Am 01.06.2022 um 20:42 schrieb Henrik Holst via curl-library 
<curl-library@lists.haxx.se>:
> 
> I wonder if you in that specific example (the stackexchange one) are hitting 
> some limit in the dns resolver since "domains/s=161.98" which is the max 
> value there would be something like (1 event for dns reply, 1 for connect, 1 
> for write is what I'm guesstimating at here) ~486 events in epoll per second 
> is not much events at all.
> 
> I wouldn't be at all surprised if public DNS servers such as the Cloudflare 
> and Google one used in your example have some kind of rate limiting.

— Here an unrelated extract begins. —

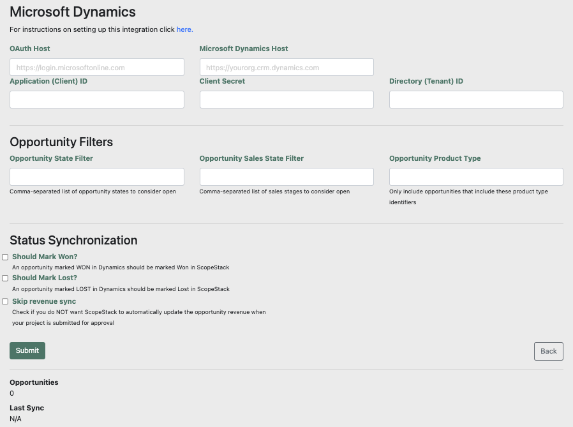Click the Opportunity Sales State Filter field
573x427 pixels.
pos(286,176)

I'm running a similar usage pattern of accessing random domain names with epoll 
(behind libev) based I/O and, according to ifstat, see around 82 Mbit/s peak 
incoming and 20 Mbit/s outgoing bandwidth when using 2 threads with 1024 
parallel requests each. I'm using c-ares as a resolver and unbound as a DNS 
cache. In addition, there's some sysctl tuning involved:

net.core.somaxconn = 256
net.ipv4.tcp_max_syn_backlog = 4096
net.ipv4.tcp_tw_reuse = 1
net.ipv4.tcp_fin_timeout = 30
net.ipv4.ip_local_port_range = 1024 65535
net.core.netdev_max_backlog = 2500
net.core.rmem_max = 26214400
net.core.rmem_default = 26214400
net.core.wmem_max = 26214400

This [1] is running on a pretty weak virtual server. Especially the rmem/wmem 
max settings were crucial for being able to cope with the UDP traffic between 
curl and unbound. (Otherwise UDP packets seem to get lost before they are 
processed and this leads to DNS timeouts.)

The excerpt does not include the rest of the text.